Pick up the passage below on early opposition to cowpox vaccination and carry it on from its final sentence.
** Opening Supplied text block **
But as all these medical practitioners bustled around, making earnest inquiries as to vernacular names of what soon became known as the Vaccina disease, opposition was mounting. Matter from a cow used to treat humans! Introducing a “bestial humour into the human frame”! (5) Benjamin Moseley, one of the most vitriolic controversialists of his day, raged against the new practice, renaming it the Lues Bovilla (the bovine plague) a clear reference to Lues Venerea (the plague of venery) or syphilis. Moseley compared “Cow-Pock” to “Cow-Dung”, and gave graphic descriptions of supposed “nasty, filthy eruptions” he had seen in children who had been vaccinated(6); he claimed to have seen a whole series of new diseases, including Facies Bovilla, or Cow Pox Face, Scabies Bovilla, Cow Pox Itch or Mange, Tinea Bovilla, or Cow Pox Scaldhead. Most terrifying of all were his case histories, like the stories of poor Sarah Burley, “whose face was distorted, and began to resemble that of an Ox; and Edward Gee who was covered with sores, and afterwards with patches of Cow’s Hair,” as a result of inoculation by one of the “cow poxers”, as Moseley derisively termed them. Even more disgusting was the story of little William Ince, “vaccinated when four months old”, who broke out in all manner of sores and eruptions all over his body. They eventually dried up, but then there “appeared on his back and loins, patches of hair; not resembling his own hair, for that was of light colour, but brown; and of the same length, and quality, as that of a Cow.” The message was clear: vaccinate your child, and he will turn into a cow. And not even a healthy cow: as Moseley concluded, the child “remained in a miserable state, under various changes, until he was three years and a half old, when he languished and died.”(7)
** Closing Supplied text block **
** Opening Data supplied block **
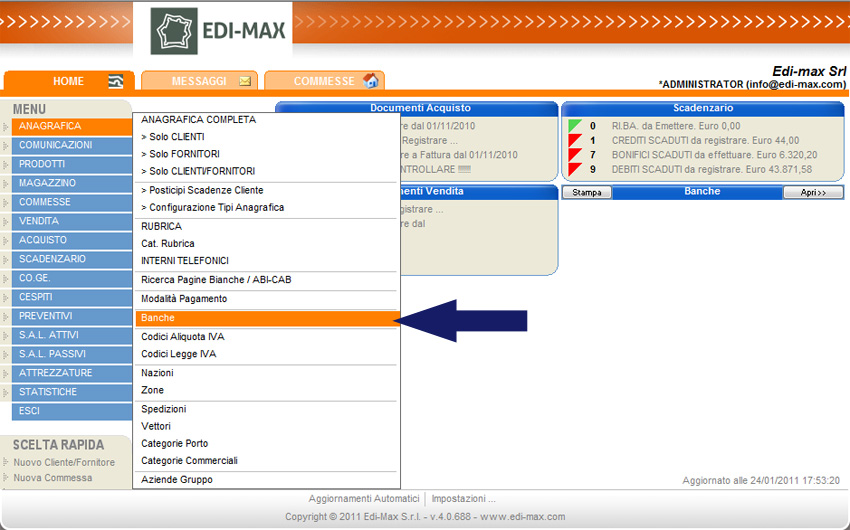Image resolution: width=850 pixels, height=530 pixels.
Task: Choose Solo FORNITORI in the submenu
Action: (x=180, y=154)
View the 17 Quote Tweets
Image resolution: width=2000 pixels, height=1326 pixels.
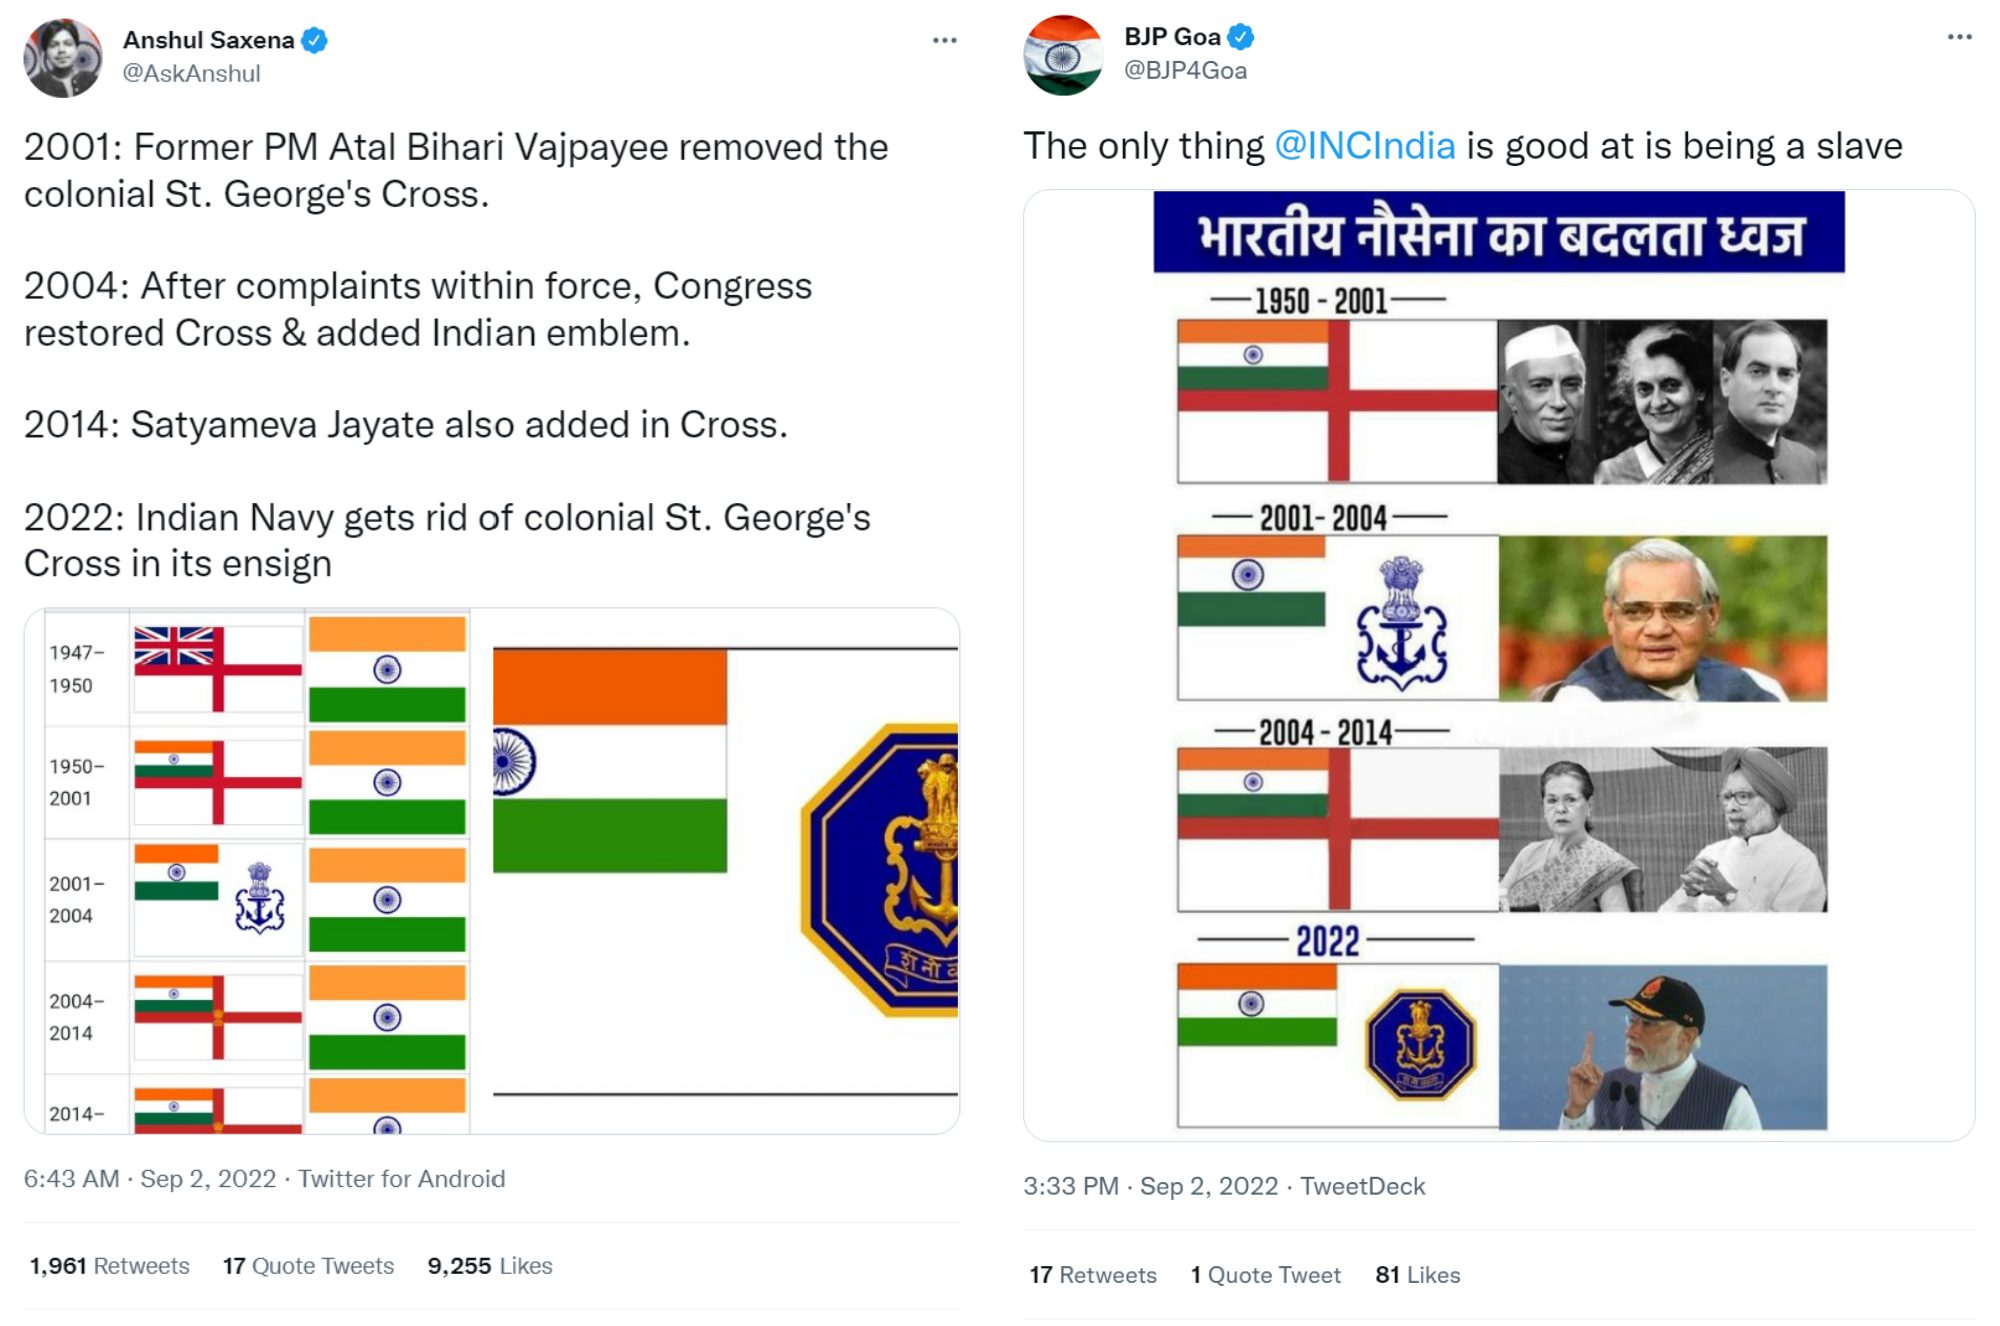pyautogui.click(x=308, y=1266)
** Closing Data supplied block **
● Your response:
Moseley’s rhetoric pushed pro-vaccine advocates on the defensive, so that they wound up writing panegyrics to the cleanliness and hygiene of Great Britain’s cows – “the most healthy of all animals” -- not unlike modern proponents of hormone-based drugs who, when criticized, point out that their chemicals come from yams (8)

And yet there was one area that both Jenner’s supporters and critics agreed on: the linguistic shift from “vaccinae” as an adjective referring to a cow, to “vaccinate” as a verb, meaning the inoculation with the disease entity known as a virus. Much later Louis Pasteur took up the verb and generalized it to apply to the medical procedure we know today. Now millions of people worldwide get their “vaccinations,” giving no thought to cows whatsoever.

References:
(1)Annals of Medicine, 1799,77.
(2)John Ring, A Treatise on the Cow Pox, London, 1801, I:28-30.
(3)Annals of Medicine, 1802, 446.
(4)Annals of Medicine, 1802, 321-4.
(5)Benjamin Moseley, Treatise on the Lues Bovilla, London, 1806, vi.
(6)Moseley, Treatise, 127.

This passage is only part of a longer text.